We have your next question from Dr. Robert LeBoyer with NOBLE Capital. Your line is open.

Good afternoon. I just had a quick question about the second cohort in the 123300 trial, if you could just discuss how many patients and what the timing of that data would be? You mentioned selection of dose in the second half, but if there's any data presentation or any other details you can give that would be helpful?

So I'll take that one as well. So the second cohort as Mark said is 80 -- I'm just making sure you're asking about ON 123300. So the second cohort was treated at 80 milligrams three out of four weeks. And that's the only thing, we revealed in the public domain so far. And as I already said rather than doing it per cohort, the third cohort has already been fully accrued, but we anticipate revealing the data from the entire study at a major medical meeting when we -- following reaching the recommended Phase II dose.

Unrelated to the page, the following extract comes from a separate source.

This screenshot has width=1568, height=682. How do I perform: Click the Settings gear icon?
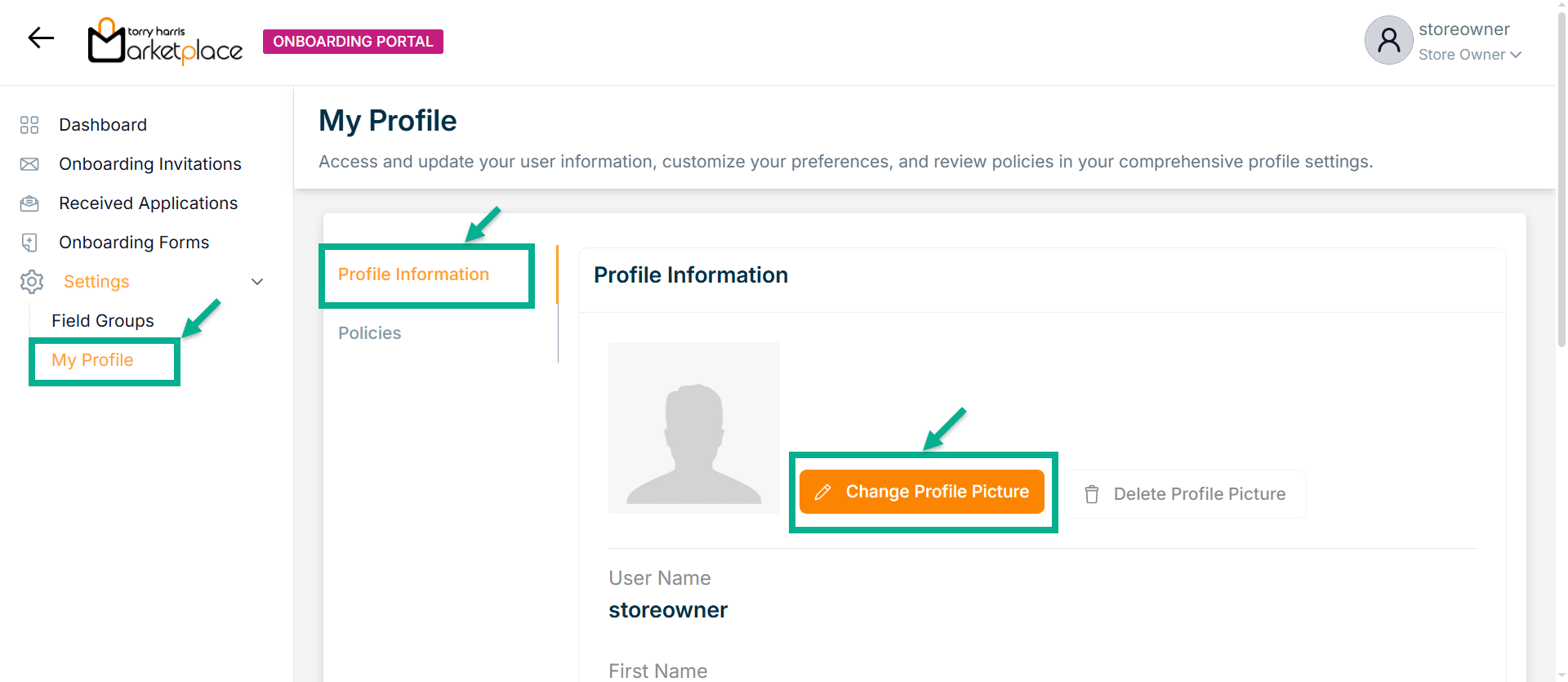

Okay. Great. And did you mention when the trial with rigosertib and KEYTRUDA might start accruing patients?

That trial the protocol is being finalized. It needs the usual IRB approval. So once the protocol is finalized, which I -- we expect quite soon it will be submitted to the IRB, the Vanderbilt IRB. I don't know if they meet every two weeks every month. So following IRB approval, I think we look forward to the initiation of patients being put on to the protocol. It's hard to predict precisely. I would guess in the next few months, as a guess.

Okay. Okay. Great. Thank you very much.

Thank you.

I'm showing no further questions at this time. I'd like to turn it back to Steve Fruchtman for any closing remarks.

Thank you everybody for participating on today's update call. We look forward to executing on our business plan, and to keep you appraised of all of our progress. We appreciate your continued interest in our programs. Thank you again and have a great evening, so long.

Ladies and gentlemen, thank you for your participation on today's conference call. This concludes today's event. You may now disconnect.